- **SOURCE TEXT**
WASHINGTON, DC – U.S. Senators Bob Menendez (D-N.J.), a senior member of the Senate Finance Committee that sets national health policy, Cory Booker (D-N.J.), and Catherine Cortez Masto (D-Nev.) today led their Senate colleagues in introducing the bicameral Pursuing Equity in Mental Health Act
. This bill would address growing issues of suicide and mental health facing young people, particularly in socially and economically disadvantaged communities that have disproportionately faced disparities in access to mental health treatment and outcomes during the COVID-19 pandemic. 
 
The Pursuing Equity in Mental Health Act expands minority mental health access by supporting scientific research and increasing funding for existing federal programs. This legislation also provides grant funding over a period of five years to establish inter-professional health care teams at community health centers, rural health clinics, and behavioral health programs that predominantly serve people of color, and to develop cultural competency educational curricula for health professionals to help bridge the gap in racial and ethnic minority mental health disparities.
 
“If we, as elected officials, truly believe that today’s young people are the future of our great nation, then we must do everything in our power to address the unmet mental health challenges jeopardizing that future, especially in minority communities,” said Sen. Menendez. “This issue requires more than rhetoric; it demands decisive action. This legislation ensures that public health agencies prioritize tackling issues of mental health and suicide, as well as longstanding disparities that exist in mental health access for communities of color that continue to bear the disproportionate brunt of the COVID-19 pandemic. It is my sincere hope that together, with colleagues on both sides of the aisle, we can finally address this racial inequity in our mental health care system.”

- **TASKS AND EXERCISES**
(1) Answer the following questions using the press release on the Pursuing Equity in Mental Health Act.
(a) On which Senate committee is Bob Menendez identified as a senior member?
(b) Over how many years would the bill provide grant funding for inter-professional health care teams?
(c) In Sen. Menendez's statement, what does the issue demand instead of rhetoric?
(2) Carry on the press release on the Pursuing Equity in Mental Health Act, beginning after Sen. Menendez's closing remark about racial inequity in the mental health care system.

- **INFORMATION**
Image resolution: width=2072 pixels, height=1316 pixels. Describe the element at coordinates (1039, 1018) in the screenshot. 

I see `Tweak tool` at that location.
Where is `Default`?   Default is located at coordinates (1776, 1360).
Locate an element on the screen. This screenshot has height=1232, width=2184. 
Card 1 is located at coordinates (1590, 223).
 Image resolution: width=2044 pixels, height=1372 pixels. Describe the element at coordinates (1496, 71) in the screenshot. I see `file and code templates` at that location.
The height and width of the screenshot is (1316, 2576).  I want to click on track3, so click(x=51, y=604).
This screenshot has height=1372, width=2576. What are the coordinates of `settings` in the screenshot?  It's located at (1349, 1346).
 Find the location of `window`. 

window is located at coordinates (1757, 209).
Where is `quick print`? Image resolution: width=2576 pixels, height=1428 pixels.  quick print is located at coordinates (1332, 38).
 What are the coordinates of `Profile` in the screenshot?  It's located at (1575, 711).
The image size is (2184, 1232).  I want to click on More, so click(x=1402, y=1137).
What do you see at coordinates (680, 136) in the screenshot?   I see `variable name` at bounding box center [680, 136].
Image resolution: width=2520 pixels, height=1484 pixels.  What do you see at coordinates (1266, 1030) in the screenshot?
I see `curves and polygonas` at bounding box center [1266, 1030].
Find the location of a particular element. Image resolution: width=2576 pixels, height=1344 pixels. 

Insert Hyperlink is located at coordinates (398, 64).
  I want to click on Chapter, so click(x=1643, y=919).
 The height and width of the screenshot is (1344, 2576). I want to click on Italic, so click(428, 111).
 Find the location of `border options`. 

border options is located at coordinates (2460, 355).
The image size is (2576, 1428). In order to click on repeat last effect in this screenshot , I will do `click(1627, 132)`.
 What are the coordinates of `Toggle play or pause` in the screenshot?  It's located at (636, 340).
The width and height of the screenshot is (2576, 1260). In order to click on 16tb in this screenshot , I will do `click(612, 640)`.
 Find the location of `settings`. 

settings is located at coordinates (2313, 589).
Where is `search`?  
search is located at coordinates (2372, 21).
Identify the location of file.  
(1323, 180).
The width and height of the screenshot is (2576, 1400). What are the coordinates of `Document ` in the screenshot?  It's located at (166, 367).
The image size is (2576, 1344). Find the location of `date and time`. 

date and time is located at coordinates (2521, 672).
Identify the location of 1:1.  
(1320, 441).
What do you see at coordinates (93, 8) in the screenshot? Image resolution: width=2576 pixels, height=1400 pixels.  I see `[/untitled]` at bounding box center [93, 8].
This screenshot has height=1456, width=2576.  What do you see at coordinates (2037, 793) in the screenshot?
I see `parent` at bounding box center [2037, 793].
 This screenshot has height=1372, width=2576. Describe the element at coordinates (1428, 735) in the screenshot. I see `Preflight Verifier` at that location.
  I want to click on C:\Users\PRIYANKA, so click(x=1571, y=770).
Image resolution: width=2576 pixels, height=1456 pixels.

- **YOUR WRITTEN ANSWERS**
(1)
(a) The Senate Finance Committee.
(b) Five years.
(c) Decisive action.

(2)
 
“The COVID-19 pandemic has both exposed and exacerbated the deep-seated disparities that Black and Brown communities face in access and outcomes related to all types of health care, including mental health care,” said Sen. Booker. “As we work to address and dismantle structural racial inequities in our health care system, we must prioritize expanding access to mental health care and services. The Mental Health Equity Act is an important step forward to ensuring that quality, affordable mental health care is accessible in and to every community.” 
 
“Ever since COVID-19 hit, Nevadans from every corner of our state have been talking to me about the mental health challenges that they and their families are facing—and students especially have suffered from the isolation of this pandemic,” said Sen. Cortez Masto. “Young people in our communities of color face unique challenges in accessing mental and behavioral health care, and we need to make sure they have access to the mental health support they need. I’ll continue working in the Senate to destigmatize mental health issues and make sure everyone in Nevada can get care if they’re struggling.”
 
In the Senate, the bill has been cosponsored by Sens. Tom Carper (D-Del.), Tina Smith (D-Minn.), Michael Bennet (D-Colo), Richard Blumenthal (D-Conn.), Alex Padilla (D-Calif.), Elizabeth Warren (D-Mass.), Ben Ray Lujan (D-N.M.), and Chris Murphy (D-Conn.).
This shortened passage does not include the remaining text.